[Material shown]
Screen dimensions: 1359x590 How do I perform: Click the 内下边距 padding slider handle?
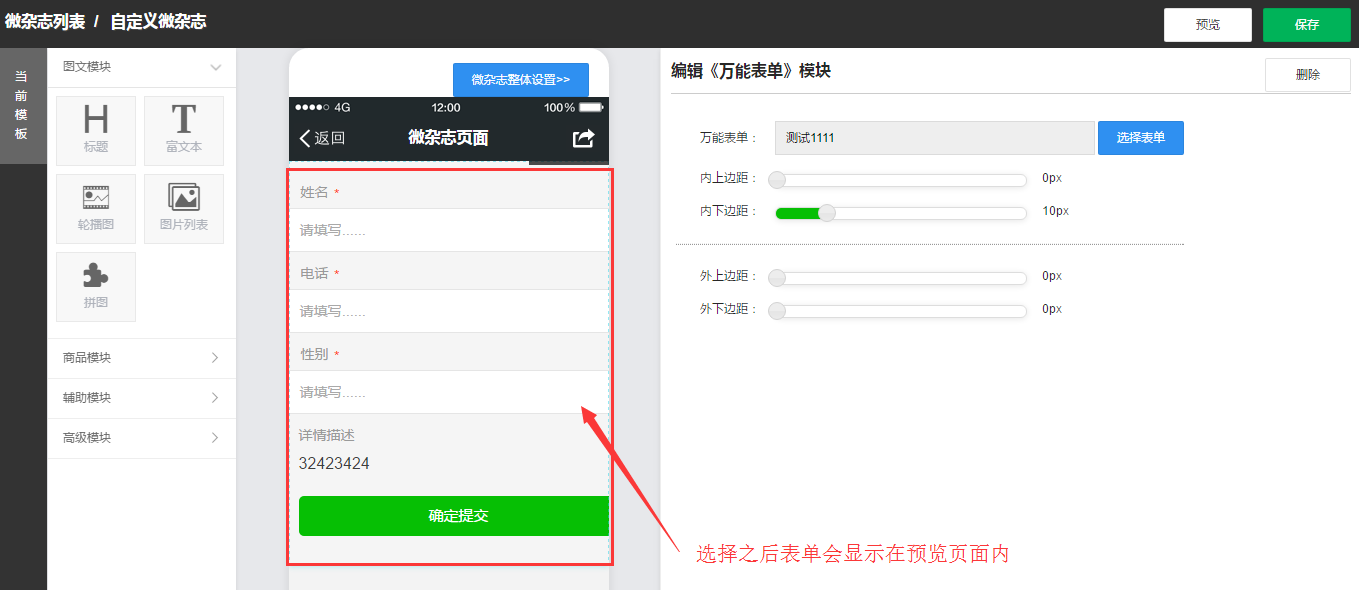(827, 212)
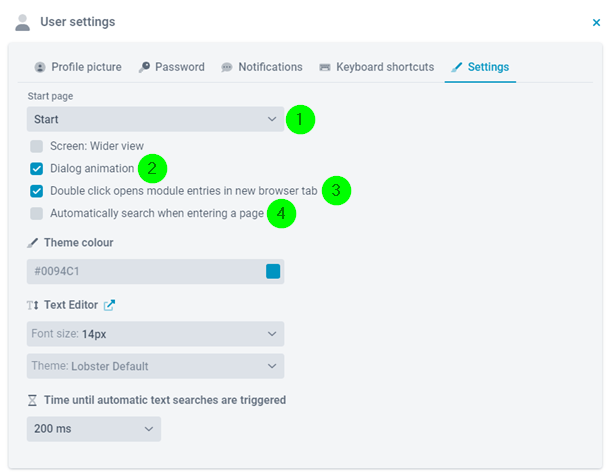Click the user avatar icon beside User settings
Screen dimensions: 609x473
tap(23, 23)
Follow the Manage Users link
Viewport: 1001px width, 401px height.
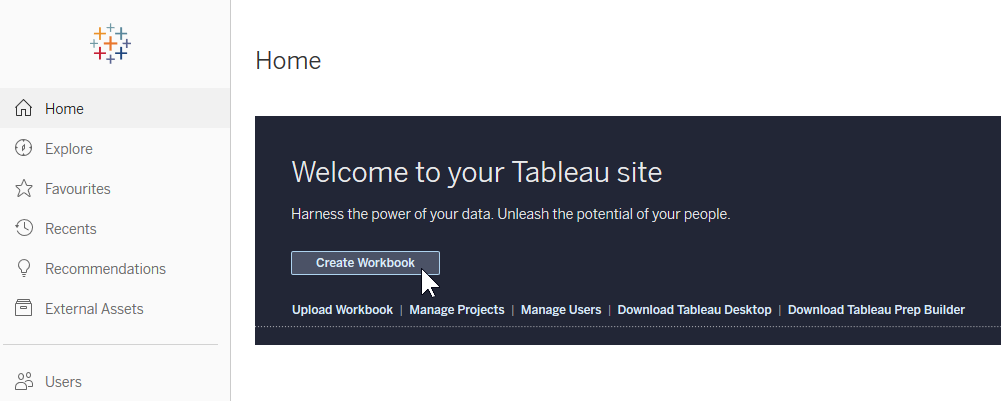click(561, 310)
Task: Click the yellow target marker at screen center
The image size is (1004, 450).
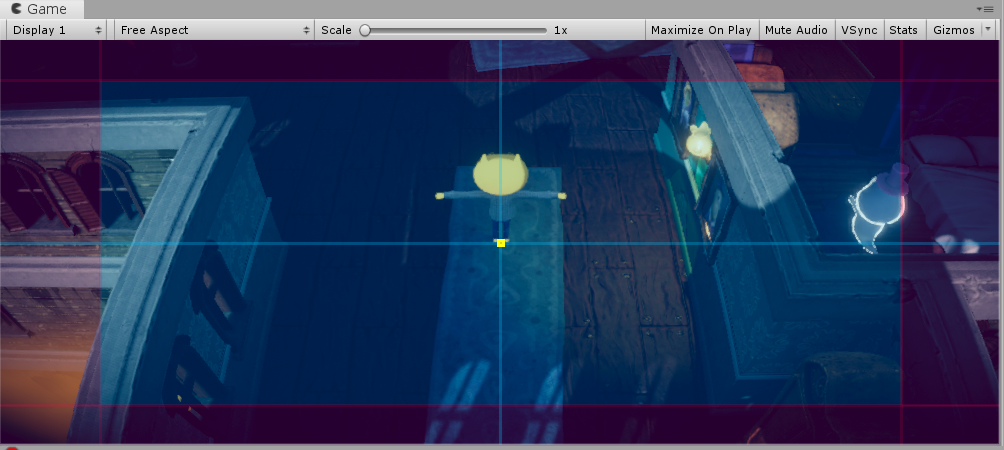Action: (501, 243)
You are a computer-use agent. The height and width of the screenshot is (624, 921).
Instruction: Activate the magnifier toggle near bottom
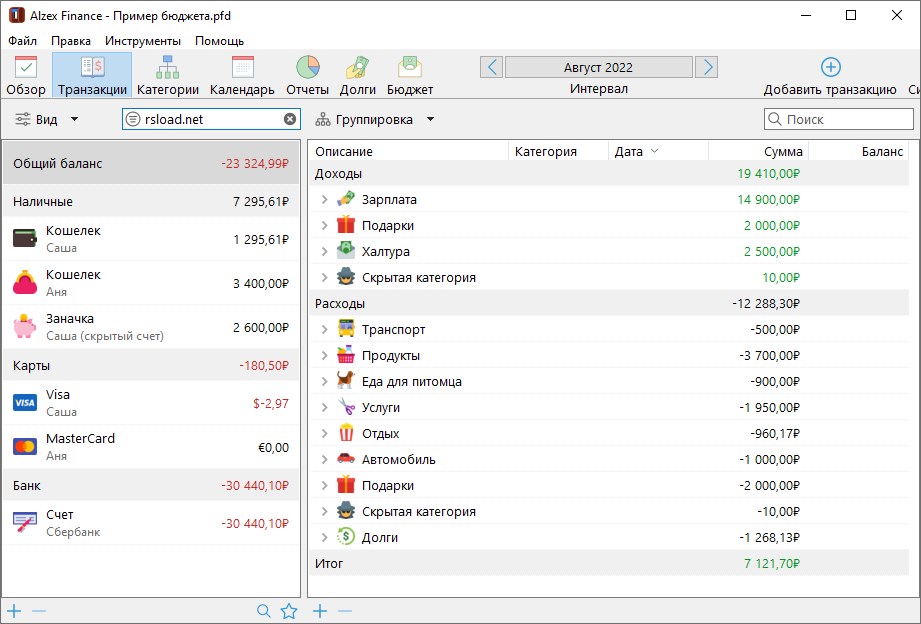(x=262, y=610)
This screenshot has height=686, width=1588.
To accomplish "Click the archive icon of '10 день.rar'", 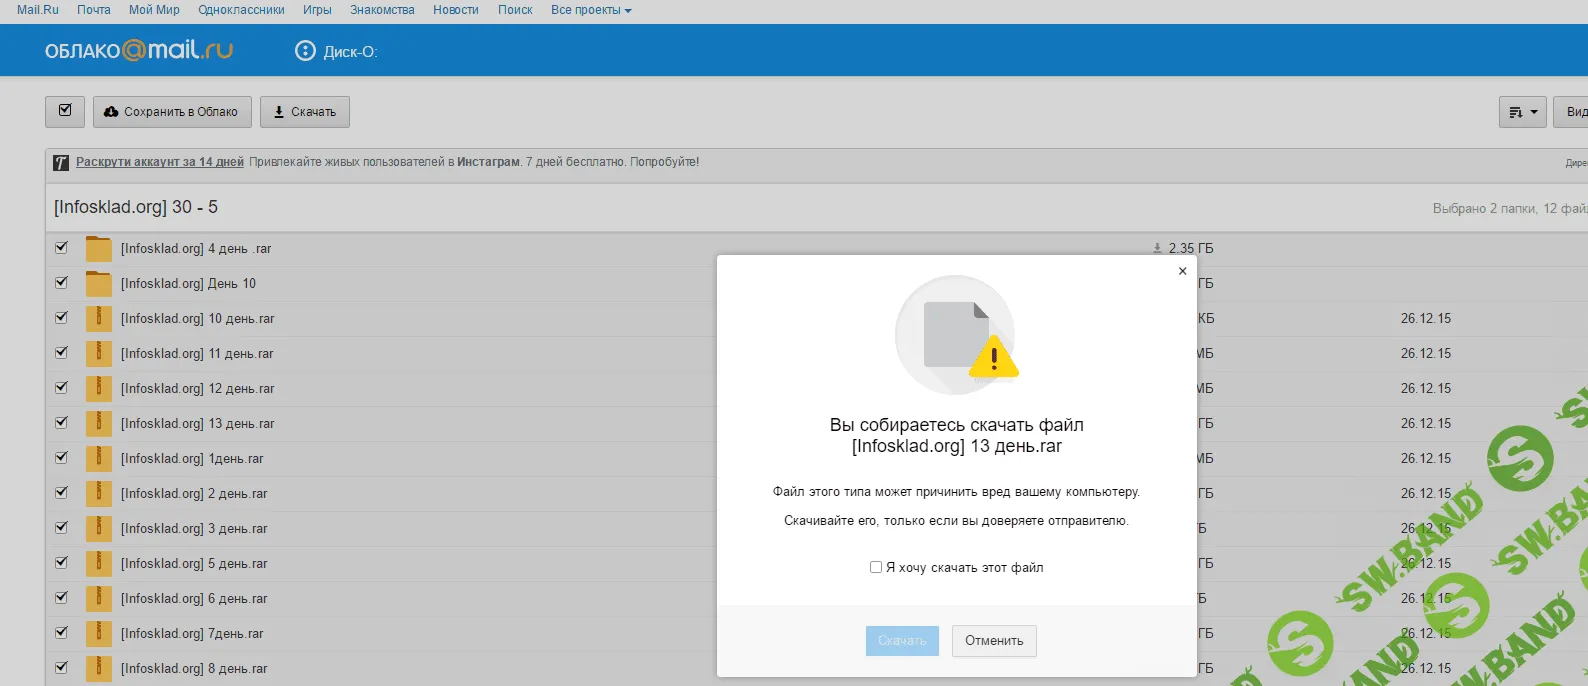I will 98,319.
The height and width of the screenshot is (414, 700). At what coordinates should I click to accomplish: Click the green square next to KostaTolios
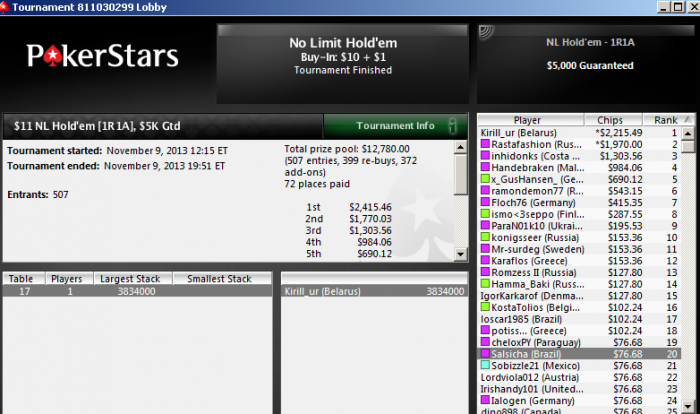pyautogui.click(x=485, y=307)
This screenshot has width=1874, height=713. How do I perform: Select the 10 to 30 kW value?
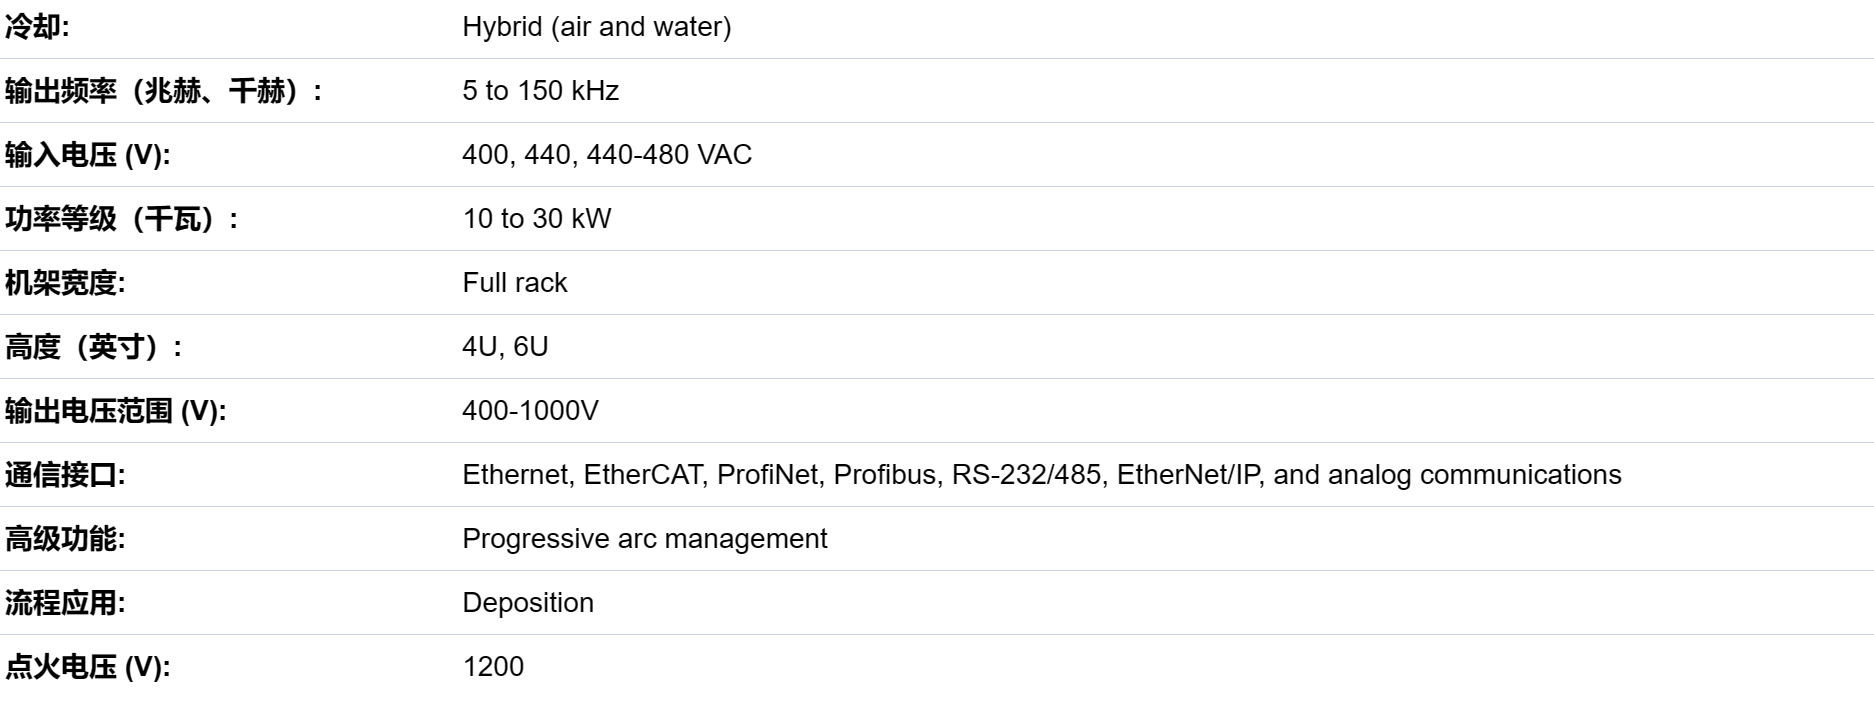click(537, 219)
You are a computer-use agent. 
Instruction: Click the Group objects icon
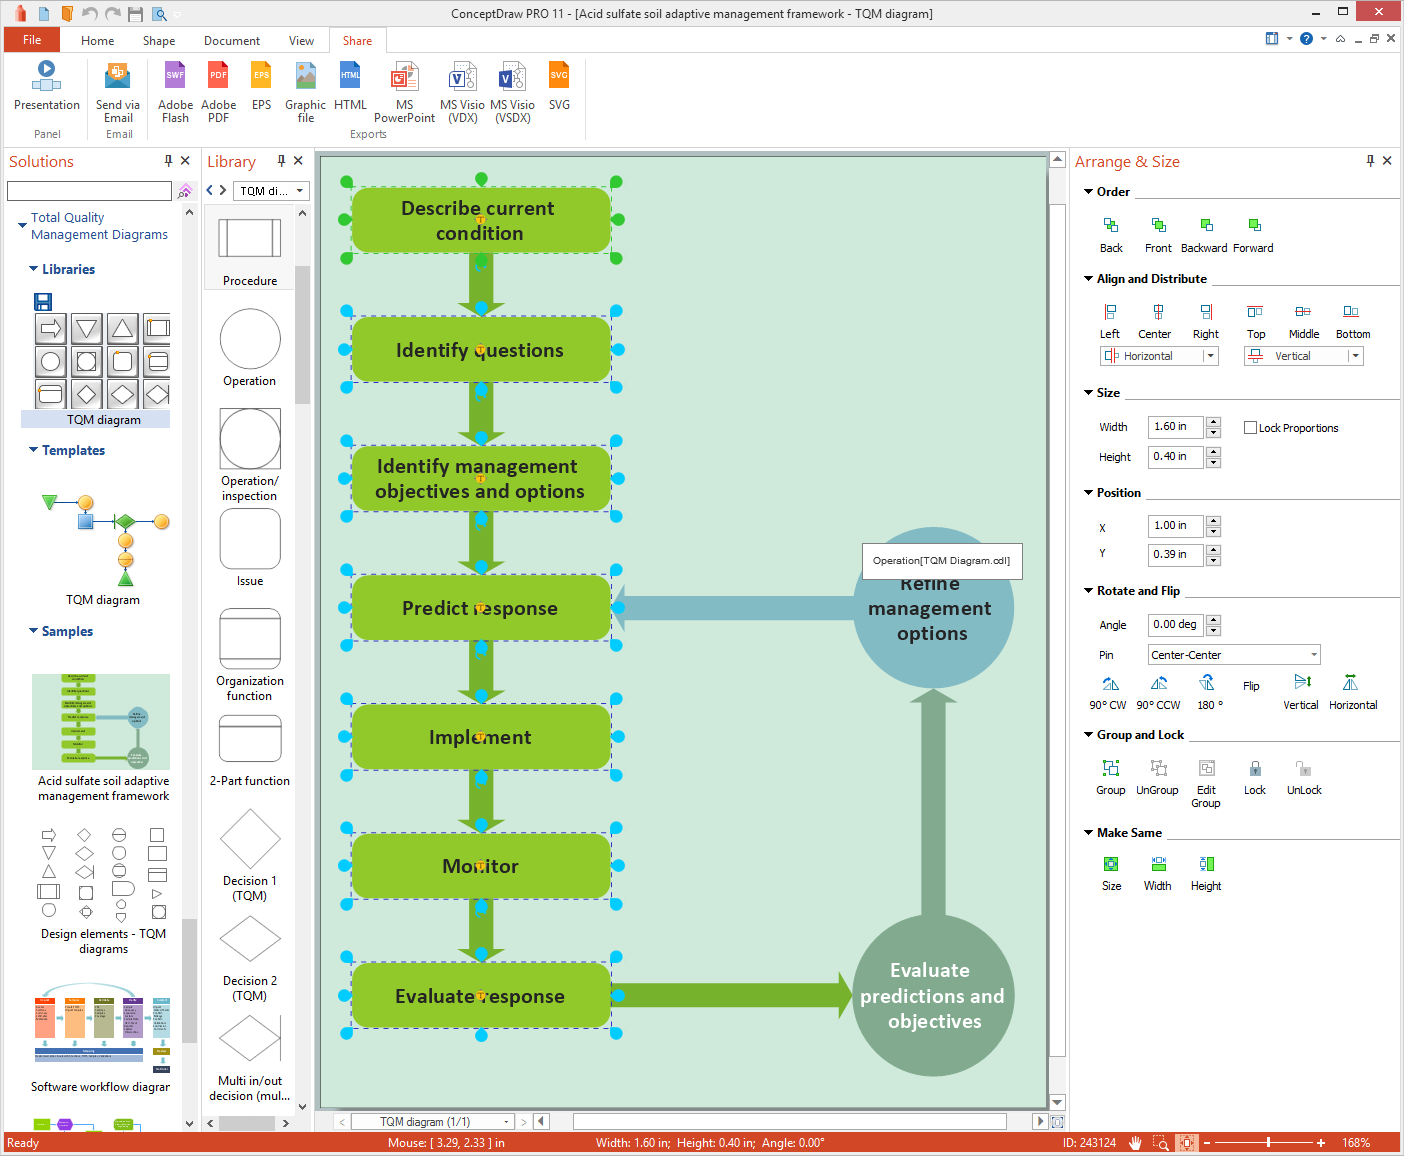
[/Material shown]
What is required: Each line in the records above with "agent" must be returned.

Result for this exercise:
You are a computer-use agent. The height and width of the screenshot is (624, 921).
You are a computer-use agent. 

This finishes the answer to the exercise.